Que faire quand la sauce ne prend pas ?
Quand un modeste 26 % des intentions de vote au premier tour de l’élection présidentielle vous donne une petite boule à l’estomac ?
Quand l’un de vos ministres les plus proches, se trouve pris les doigts dans la confiture et doit répondre de ses deux mains, l’une qui gère le budget de l’État, l’autre qui s’occupe du financement de votre parti ?
Quand, finalement, après trois années d’agapes, inaugurées au Fouquet’s, tout tourne au vinaigre au point qu’un hebdomadaire, plutôt bienveillant, demande, en couverture, si vous êtes nul ?

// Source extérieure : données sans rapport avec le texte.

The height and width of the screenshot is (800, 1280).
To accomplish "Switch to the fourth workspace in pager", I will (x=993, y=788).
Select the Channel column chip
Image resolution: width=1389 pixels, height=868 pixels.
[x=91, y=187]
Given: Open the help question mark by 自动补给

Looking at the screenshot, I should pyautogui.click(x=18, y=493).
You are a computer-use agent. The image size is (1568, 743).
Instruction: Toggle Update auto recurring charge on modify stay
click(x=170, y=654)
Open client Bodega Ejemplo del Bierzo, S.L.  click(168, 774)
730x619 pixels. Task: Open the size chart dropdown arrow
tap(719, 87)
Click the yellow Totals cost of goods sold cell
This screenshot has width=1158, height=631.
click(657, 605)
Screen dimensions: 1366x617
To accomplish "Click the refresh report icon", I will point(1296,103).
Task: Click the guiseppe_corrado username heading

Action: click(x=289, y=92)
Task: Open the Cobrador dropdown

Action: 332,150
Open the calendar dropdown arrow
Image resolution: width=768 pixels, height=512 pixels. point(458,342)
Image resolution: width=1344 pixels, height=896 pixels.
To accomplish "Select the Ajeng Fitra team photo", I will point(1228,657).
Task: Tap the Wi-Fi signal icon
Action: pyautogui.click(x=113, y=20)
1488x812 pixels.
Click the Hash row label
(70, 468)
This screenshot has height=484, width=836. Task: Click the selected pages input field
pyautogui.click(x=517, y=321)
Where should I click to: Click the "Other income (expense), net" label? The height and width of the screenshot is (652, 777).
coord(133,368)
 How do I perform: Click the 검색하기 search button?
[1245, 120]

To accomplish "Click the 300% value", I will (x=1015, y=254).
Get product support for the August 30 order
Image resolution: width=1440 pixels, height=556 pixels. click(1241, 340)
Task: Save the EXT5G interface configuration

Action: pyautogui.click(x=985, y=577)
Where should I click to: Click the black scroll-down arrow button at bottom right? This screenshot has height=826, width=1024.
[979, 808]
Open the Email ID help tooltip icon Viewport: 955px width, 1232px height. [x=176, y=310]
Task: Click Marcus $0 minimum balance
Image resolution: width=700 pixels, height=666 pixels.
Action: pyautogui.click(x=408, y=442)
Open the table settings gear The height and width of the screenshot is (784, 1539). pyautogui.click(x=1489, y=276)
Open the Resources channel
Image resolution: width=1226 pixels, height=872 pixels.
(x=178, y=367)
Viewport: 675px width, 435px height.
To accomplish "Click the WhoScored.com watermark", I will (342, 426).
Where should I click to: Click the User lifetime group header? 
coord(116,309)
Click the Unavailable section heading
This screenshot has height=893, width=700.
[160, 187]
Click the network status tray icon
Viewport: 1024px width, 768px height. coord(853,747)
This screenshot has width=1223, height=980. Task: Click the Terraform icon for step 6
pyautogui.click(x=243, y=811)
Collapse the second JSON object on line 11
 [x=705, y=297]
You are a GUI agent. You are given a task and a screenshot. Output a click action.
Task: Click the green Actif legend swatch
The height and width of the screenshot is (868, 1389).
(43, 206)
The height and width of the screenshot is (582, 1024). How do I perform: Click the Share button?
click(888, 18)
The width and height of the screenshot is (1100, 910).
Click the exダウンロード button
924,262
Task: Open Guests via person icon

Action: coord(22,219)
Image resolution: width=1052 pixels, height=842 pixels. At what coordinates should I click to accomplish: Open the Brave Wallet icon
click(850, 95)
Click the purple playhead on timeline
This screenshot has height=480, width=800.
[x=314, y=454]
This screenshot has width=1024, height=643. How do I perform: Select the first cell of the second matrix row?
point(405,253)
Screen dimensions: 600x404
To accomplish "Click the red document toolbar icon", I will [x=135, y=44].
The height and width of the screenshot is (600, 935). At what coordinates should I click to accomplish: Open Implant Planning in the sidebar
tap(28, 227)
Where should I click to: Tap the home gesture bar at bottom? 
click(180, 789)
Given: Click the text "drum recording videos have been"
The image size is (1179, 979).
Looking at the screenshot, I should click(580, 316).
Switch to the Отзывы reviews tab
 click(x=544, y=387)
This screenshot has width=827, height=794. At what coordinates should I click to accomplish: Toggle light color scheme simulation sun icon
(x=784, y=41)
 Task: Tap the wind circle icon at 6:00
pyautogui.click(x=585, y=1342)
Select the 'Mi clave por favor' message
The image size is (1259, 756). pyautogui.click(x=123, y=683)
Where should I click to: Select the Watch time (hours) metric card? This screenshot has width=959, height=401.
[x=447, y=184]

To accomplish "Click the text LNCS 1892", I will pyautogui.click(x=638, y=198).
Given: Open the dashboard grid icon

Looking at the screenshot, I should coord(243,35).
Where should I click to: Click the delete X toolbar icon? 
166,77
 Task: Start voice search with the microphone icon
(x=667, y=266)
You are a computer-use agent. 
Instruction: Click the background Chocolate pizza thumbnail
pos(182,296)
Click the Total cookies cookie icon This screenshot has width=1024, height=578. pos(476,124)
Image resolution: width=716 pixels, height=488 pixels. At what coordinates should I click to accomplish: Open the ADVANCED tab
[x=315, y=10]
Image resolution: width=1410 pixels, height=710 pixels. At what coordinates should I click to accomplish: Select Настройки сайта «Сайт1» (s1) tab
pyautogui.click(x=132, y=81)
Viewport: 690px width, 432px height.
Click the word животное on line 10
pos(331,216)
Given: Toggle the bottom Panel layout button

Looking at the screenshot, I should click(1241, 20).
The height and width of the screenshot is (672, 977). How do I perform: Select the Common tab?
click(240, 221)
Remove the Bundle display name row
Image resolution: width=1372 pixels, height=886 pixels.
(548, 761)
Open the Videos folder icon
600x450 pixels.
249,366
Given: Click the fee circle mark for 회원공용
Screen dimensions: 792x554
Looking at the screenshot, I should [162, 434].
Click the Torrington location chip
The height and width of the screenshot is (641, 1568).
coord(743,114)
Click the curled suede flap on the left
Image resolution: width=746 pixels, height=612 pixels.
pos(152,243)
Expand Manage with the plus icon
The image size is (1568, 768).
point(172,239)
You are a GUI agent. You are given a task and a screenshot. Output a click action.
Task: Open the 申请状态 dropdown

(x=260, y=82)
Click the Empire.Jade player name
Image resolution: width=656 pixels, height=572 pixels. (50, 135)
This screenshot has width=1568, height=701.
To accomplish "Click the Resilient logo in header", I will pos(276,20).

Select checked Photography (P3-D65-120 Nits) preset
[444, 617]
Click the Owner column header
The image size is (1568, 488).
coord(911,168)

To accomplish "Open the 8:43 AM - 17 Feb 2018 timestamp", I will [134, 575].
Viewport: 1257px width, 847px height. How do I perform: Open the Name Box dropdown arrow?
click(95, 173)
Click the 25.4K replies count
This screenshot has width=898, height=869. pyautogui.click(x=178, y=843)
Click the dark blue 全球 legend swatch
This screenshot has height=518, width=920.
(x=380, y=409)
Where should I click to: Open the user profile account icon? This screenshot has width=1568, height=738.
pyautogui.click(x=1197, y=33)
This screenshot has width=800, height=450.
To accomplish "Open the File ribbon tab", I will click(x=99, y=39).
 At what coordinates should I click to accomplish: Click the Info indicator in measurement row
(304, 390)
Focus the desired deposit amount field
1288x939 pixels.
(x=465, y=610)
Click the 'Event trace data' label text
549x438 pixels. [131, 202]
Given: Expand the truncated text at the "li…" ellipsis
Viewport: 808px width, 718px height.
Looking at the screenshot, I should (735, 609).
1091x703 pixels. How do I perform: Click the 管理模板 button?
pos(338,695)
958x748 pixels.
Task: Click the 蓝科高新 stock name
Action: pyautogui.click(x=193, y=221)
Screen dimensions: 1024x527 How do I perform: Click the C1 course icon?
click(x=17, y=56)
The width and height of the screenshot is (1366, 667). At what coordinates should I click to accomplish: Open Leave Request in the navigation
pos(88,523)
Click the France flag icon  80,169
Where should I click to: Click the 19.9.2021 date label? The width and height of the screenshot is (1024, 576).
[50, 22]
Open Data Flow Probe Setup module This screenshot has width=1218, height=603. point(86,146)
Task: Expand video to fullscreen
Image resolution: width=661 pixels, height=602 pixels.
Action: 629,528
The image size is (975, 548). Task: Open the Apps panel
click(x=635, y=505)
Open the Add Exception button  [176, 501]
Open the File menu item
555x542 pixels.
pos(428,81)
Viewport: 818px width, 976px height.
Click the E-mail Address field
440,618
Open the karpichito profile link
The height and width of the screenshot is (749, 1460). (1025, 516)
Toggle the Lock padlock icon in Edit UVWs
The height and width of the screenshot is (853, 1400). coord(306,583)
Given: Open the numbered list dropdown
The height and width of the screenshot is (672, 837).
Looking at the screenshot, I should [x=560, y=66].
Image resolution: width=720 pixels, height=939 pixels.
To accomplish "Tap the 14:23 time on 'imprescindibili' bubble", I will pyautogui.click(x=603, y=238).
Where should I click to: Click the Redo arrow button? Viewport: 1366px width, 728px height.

La solution est simple : revenir à vos vieilles recettes. Celles du pot de fer dans lequel vous avez mitonné vos succès. Touiller l’insécurité, y ajouter une grande pincée de lois répressives et servir brûlant en tambourinant sur les casseroles pour alerter le chaland.
Voilà la vraie nouvelle de ces derniers jours : le chef cuisinier est revenu aux fourneaux. Comme à son habitude, par la droite ; et même par la porte dérobée de l’extrême droite, avec toujours la même cuisine épicée : prison pour les parents des mineurs délinquants, déchéance de la nationalité française, nouvelles peines planchers, remise en cause des prestations des étrangers en situation irrégulière, campagne contre la communauté des Roms, stigmatisée dans son ensemble comme des parias …
Dans un ordre parfait, les cuistots se sont mis en mouvement.
Le saucier Éric Ciotti, député UMP des Alpes Maritimes, affine sa proposition de loi sur la responsabilité pénale des parents. Le maître-coq Thierry Mariani se prépare à découper la nationalité en tranches. Bien entendu, le gâte-sauce Brice Hortefeux propose de récurer plus loin, plus haut, plus fort.
25 confiseurs, dont le Girondin Jean Paul GARRAUD, rassemblés sous l’enseigne de la « droite populaire », se réjouissent de ce retour de la grande cuisine du Maitre SARKOZY, une adresse qui était en train de péricliter. L’un de ses biscuitiers, Lionel Luca, a l’obligeance de préciser à quelle clientèle les mets sont destinés : « Le collectif fera tout pour empêcher le parti frontiste de reprendre des voix ». On avait bien lu la carte.